How To Put Your Green Thumb Into Business
Are you one of those gifted folks who can grow anything? Do you enjoy designing gardens and flowerbeds? Wouldn’t it be great to earn a living sketching out your ideas and spending days planting? Well, you can do it by starting a landscaping business.
Well, you can do it by starting a landscaping business. You can work your dream job and decide your hours. All you need is a basic knowledge of plants and a liking for the great outdoors. A good sense of visual design doesn’t hurt either.
Begin by taking photos of any landscaping projects you have worked on, even if it is in your own backyard. If you don’t have any examples, consider doing a small flower bed or two for your portfolio. Use the best photo to make flyers and ads to run in the local papers.
When looking for work and dropping off flyers, keep your mind open. Don’t just hit homes, anywhere that has a patch of dirt is a potential client. This includes hospitals, grocery stores, schools, etc. The possibilities are endless.
In order to suggest design ideas, you need to know what grows best in your area and what is available. Visit the local nurseries to find out and make notes on prices so you can quote your clients for projects without extensive research. You should also know how much space each plant needs when it is fully grown and what plants make good temporary fillers until shrubs and such are mature. The best way to keep this knowledge on hand (unless you happen to be a memorizing prodigy) is to buy a complete plant book for your area.
Another necessity is a vehicle that you can dirty up. A pickup is ideal, but any car that can carry small trees, shrubs and such is fine. Buy a tarp to lay down if you don’t want soil everywhere.

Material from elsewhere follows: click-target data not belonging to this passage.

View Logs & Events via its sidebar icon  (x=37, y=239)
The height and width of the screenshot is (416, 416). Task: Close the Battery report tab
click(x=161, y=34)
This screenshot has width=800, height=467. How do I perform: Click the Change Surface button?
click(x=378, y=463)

You will need some basic tools, which as a gardener, you probably already have. Spades, trowels, a wheelbarrow, rake, etc. You will be providing these items, not your client, so make sure you have the basics.
When quoting a project, remember to factor in all costs, such as soil, fertilizer, and transport as well as labor and plants. Discuss your plans thoroughly with the client ahead of time. Once you have the whole yard dug up, it isn’t nice to have someone start changing their minds on where the path should go.
If you feel capable, you could expand your landscaping to include paths, gazebos, and irrigation systems. If not, let your client know that these options will require hiring experts and add that price to your quote.
Landscaping is a great outside job and you will have a certain amount of freedom both in design and in hours. If you have teen children, it can be a great family business as well and it will bring in further long-term work as you return to replant and maintain the gardens you design.